6.養分収支(収支=肥料投入量−作物吸収量)
(1)窒素(N)収支
窒素収支は、化学肥料区では10アール当たり67キログラムのマイナスであったが、鶏ふん堆肥区同125キログラム、豚ぷん堆肥区同172キログラム、牛ふん堆肥区同216キログラムと、家畜ふん堆肥区ではすべてプラス収支となった(図6)。
(2)リン酸(P2O5)収支
リン酸収支は、すべての処理区でプラス収支であった。豚ぷん堆肥区と牛ふん堆肥区のリン酸収支はぼぼ同じで10アール当たり約760キログラムのプラス、次いで鶏ふん堆肥区は同697キログラムのプラスであった。化学肥料区のリン酸収支が最も小さく同182キログラムであった(図7)。
(3)カリ(K2O)収支
化学肥料区と鶏ふん堆肥区のカリ収支は、ほぼ均衡しており、化学肥料区で10アール当たり15キログラムのマイナス、鶏ふん堆肥区で同33キログラムのプラス収支であった。牛ふん堆肥区は、カリ投入量は最も多いものの原料用かんしょ吸収量が多く、同122キログラムのプラス収支となった。豚ぷん堆肥区では、堆肥からの供給量が少ないため、カリ収支は同178キログラムのマイナス収支となった(図8)。
(4)カルシウム(CaO)収支
カルシウム収支は、各家畜ふん堆肥、化学肥料区ともプラス収支、最も投入量が多い鶏ふん堆肥区は10アール当たり1,059キログラム,次いで投入量の多い豚ぷん堆肥区は同781キログラム、最も投入量の小さい牛ふん堆肥区は同495キログラムのプラス収支となり、投入量を反映した結果となった(図9)。
7.まとめ
鶏ふん堆肥、豚ぷん堆肥、牛ふん堆肥のみで春夏作の原料用かんしょを20年20作栽培した結果、原料用かんしょの平均収量は、いずれの推肥でもほとんどの年次において、慣行化学肥料栽培と同程度以上の収量は得られた。しかし、2000年頃から豚ぷん堆肥区の収量が徐々に減少する傾向で、これは豚ぷん堆肥に含まれるカリが低いことから、カリ収支がマイナスとなったことが原因と推察された。

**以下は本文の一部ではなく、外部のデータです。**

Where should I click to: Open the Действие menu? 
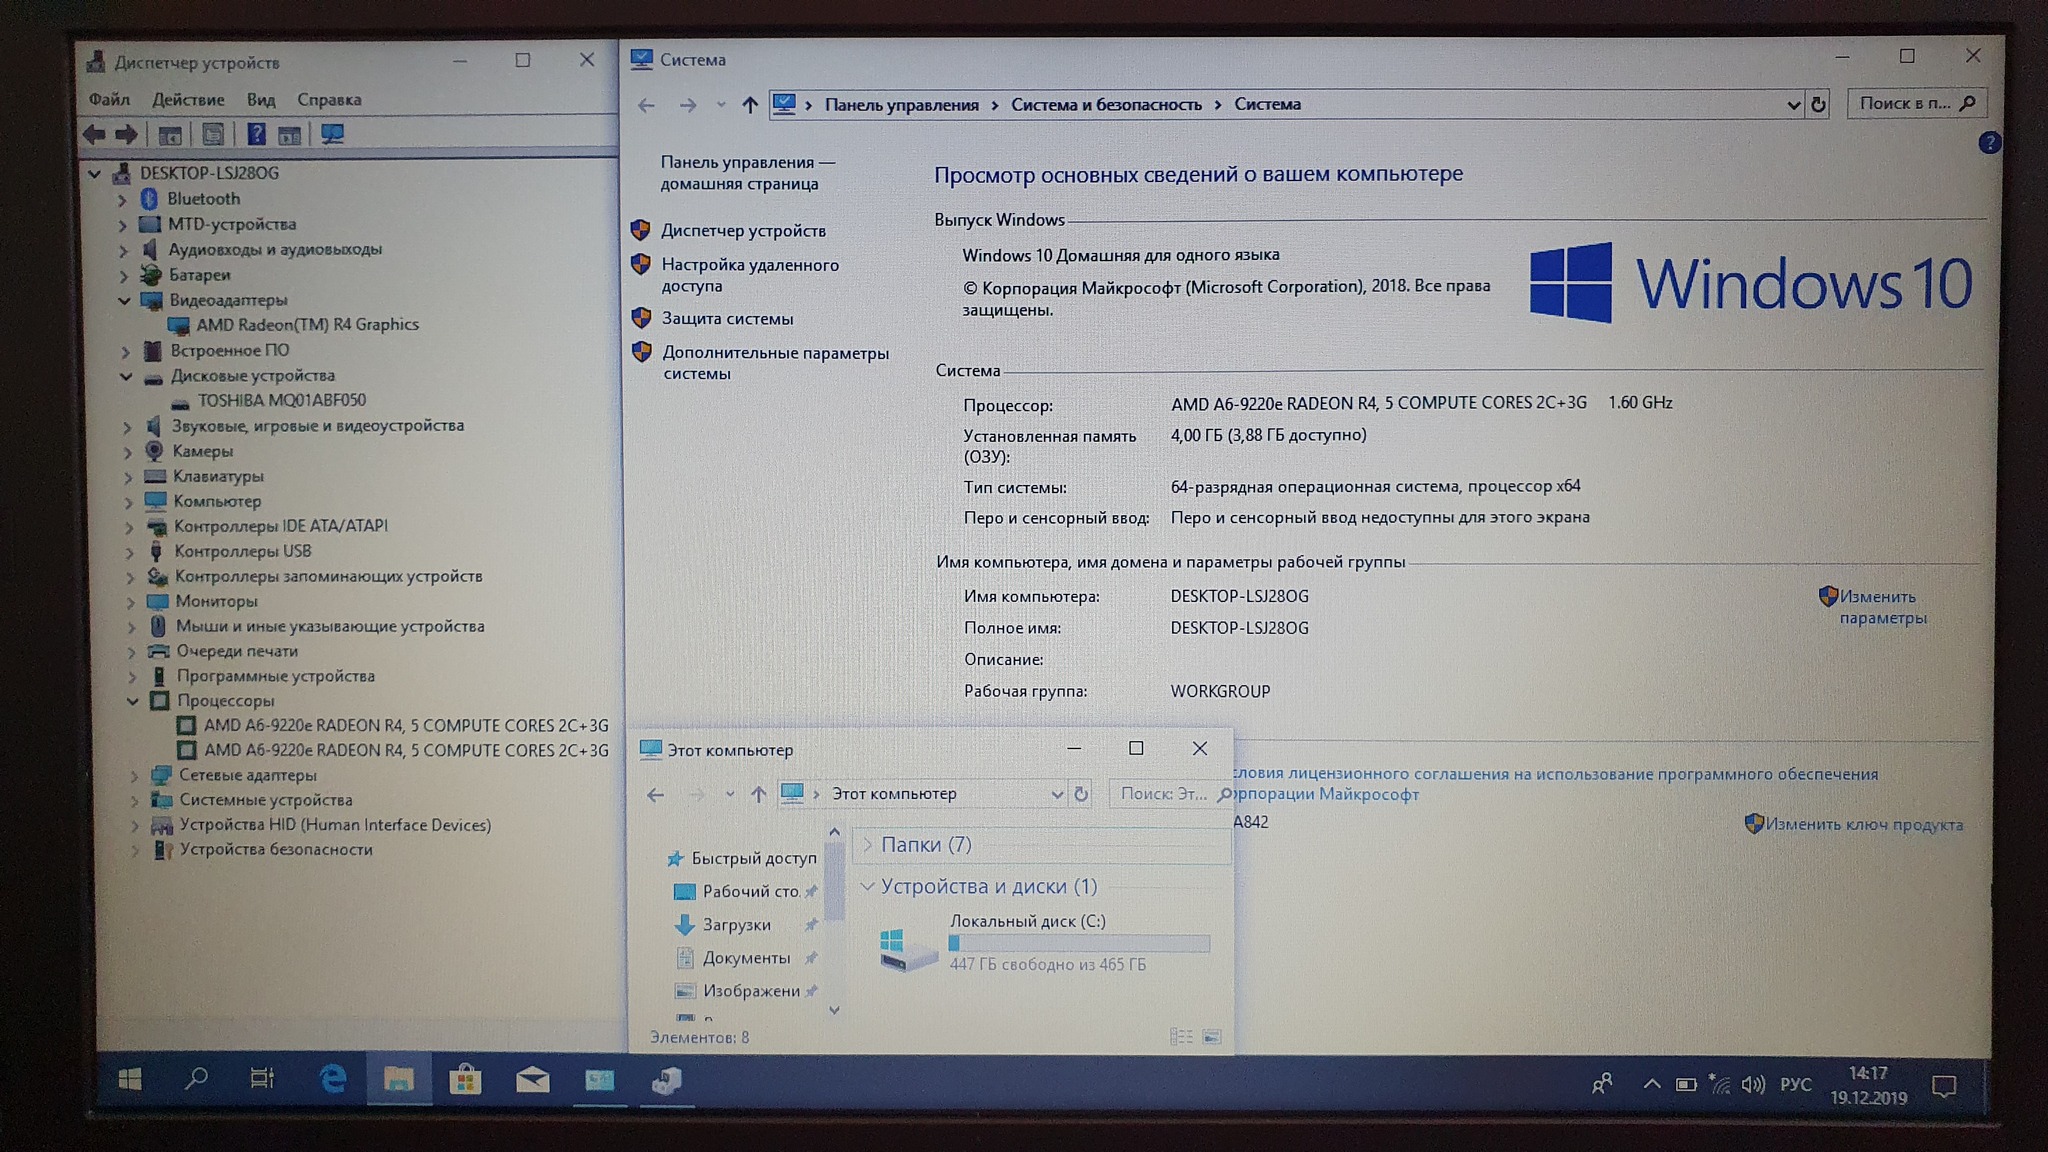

また、土壌化学性では、同じ黒ボク土を有する他県における各種有機物の20年間の連用試験事例では、土壌のpH(H2O)、交換性石灰、交換性苦土含量は、いずれの家畜ふん堆肥についても連用10年目以降上昇したとしている。一方、鹿児島県では、石灰や、苦土の溶脱、pH(H2O)が低下する結果となった。これらの土壌化学性の変化の違いは、南九州特有の温暖多雨な気象条件による地力の消耗、肥料成分、特に塩基の溶脱などによるものと考えられた。また、収量に対する家畜ふん堆肥の長期連用効果が現れ難い要因とも考えられた。特に石灰、苦土については、それぞれの収支はプラスであるにも関わらず、土壌中の減少傾向が著しいことから、長期間にわたっての原料用かんしょの収量の安定的確保、並びに土壌化学性を健全な状態に保つためには、栽培作物と施肥量および養分収支に注意しつつ、苦土石灰などの土壌改良資材による塩基類の補給についても留意する必要がある。